Le Conseil contrôle également l'éligibilité des parlementaires et intervient en matière d'incompatibilités parlementaires.
La compétence relative à l'Outre-mer
Le Conseil constitutionnel est compétent pour statuer sur la répartition des compétences entre l'État et certaines collectivités d'Outre-mer, en application des articles 74 et 77 de la Constitution. Cette compétence concerne les collectivités régies par le principe de spécialité législative, pour lesquelles il convient de déterminer si une matière relève de la compétence de l'État ou de celle de la collectivité.
La compétence consultative
Le Conseil constitutionnel exerce une fonction consultative dans deux domaines principaux.
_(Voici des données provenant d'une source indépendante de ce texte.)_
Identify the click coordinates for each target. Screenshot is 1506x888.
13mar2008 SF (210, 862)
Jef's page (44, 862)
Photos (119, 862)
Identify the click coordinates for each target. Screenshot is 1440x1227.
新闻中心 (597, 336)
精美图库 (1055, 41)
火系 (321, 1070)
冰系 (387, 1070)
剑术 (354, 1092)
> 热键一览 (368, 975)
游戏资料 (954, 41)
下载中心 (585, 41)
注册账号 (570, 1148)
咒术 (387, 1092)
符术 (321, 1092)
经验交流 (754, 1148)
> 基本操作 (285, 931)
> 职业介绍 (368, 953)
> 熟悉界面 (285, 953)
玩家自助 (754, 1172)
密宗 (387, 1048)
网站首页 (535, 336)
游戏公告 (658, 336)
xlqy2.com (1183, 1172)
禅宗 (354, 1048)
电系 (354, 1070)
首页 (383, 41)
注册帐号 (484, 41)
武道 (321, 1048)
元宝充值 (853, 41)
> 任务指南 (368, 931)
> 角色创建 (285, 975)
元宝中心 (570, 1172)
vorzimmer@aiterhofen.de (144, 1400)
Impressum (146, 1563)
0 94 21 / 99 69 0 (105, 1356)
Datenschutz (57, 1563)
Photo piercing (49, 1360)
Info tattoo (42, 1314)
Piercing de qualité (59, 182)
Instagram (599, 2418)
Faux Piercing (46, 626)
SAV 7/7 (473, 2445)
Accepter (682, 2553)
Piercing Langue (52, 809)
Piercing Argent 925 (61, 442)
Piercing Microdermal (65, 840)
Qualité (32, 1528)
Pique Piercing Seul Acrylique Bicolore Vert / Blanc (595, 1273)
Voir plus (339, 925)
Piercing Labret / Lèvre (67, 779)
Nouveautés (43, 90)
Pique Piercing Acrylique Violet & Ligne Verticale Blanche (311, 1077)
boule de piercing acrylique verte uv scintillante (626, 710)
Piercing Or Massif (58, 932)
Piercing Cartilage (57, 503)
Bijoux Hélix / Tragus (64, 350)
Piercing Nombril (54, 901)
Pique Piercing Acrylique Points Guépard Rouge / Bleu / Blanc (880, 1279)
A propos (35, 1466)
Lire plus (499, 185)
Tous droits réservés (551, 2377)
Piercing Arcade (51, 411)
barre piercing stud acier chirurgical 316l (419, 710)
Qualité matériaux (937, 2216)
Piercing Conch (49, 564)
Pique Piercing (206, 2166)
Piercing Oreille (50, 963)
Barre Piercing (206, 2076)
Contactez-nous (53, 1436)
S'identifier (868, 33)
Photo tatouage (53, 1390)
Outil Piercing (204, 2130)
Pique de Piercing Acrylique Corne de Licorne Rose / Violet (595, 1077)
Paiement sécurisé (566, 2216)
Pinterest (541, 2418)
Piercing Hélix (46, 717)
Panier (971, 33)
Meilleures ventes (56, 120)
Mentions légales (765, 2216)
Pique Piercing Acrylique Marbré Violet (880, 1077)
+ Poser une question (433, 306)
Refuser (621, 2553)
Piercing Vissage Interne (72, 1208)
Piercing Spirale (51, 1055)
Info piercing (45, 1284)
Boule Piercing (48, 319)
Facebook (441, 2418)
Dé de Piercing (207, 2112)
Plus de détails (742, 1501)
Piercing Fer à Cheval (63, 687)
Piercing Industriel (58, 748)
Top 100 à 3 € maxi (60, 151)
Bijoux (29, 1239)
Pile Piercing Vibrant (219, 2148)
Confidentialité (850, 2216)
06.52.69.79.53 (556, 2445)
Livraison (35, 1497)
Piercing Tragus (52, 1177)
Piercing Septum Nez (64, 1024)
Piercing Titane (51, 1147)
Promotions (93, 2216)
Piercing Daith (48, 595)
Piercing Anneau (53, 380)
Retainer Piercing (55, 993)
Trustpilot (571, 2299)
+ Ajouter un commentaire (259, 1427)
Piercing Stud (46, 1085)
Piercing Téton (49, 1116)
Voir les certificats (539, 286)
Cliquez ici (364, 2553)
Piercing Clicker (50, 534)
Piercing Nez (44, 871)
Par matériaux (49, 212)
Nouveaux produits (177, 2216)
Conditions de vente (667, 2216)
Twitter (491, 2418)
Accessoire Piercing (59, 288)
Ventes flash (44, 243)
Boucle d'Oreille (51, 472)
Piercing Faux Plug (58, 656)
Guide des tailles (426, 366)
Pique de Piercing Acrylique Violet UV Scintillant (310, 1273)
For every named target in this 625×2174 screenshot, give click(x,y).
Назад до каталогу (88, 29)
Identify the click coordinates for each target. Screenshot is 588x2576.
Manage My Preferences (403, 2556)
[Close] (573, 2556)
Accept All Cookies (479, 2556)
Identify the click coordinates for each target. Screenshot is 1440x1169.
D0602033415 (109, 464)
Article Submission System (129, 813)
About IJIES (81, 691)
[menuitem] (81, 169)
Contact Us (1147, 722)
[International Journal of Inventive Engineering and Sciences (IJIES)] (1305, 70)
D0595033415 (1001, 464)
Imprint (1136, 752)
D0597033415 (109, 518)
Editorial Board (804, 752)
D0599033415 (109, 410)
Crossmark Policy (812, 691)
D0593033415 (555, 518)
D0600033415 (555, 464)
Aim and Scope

En premier lieu, il est consulté par le Président de la République sur la mise en œuvre de l'article 16 de la Constitution (pouvoirs exceptionnels). L'avis du Conseil est requis tant pour le déclenchement de l'article 16 que pour chaque mesure prise dans ce cadre. Depuis la révision de 2008, le Conseil vérifie d'office si les conditions de mise en œuvre sont toujours réunies après 60 jours, et peut être saisi à cette fin par un président d'assemblée ou 60 parlementaires après 30 jours. L'article 16 n'a été mis en œuvre qu'une seule fois, du 23 avril au 29 septembre 1961, par le général de Gaulle, à la suite du putsch des généraux en Algérie.
En second lieu, le Gouvernement consulte le Conseil sur les textes relatifs à l'organisation du scrutin pour l'élection présidentielle et le référendum. Le Conseil formule en outre des observations sur le déroulement des élections passées et propose des mesures d'amélioration pour les scrutins futurs.
À retenir
- Le Conseil exerce un double contrôle de constitutionnalité : a priori (article 61, avant promulgation) et a posteriori (article 61-1, QPC).
- Il est juge de la répartition loi/règlement (articles 37 al. 2 et 41) et du contrôle des engagements internationaux (article 54).
- En matière électorale, il est juge de l'élection présidentielle, des référendums et de l'élection des parlementaires.
- Sa compétence consultative porte principalement sur l'article 16 (pouvoirs exceptionnels), avec un contrôle renforcé depuis 2008.
- Le contrôle des études d'impact des projets de loi, introduit en 2008, élargit son rôle de gardien de la qualité de la législation.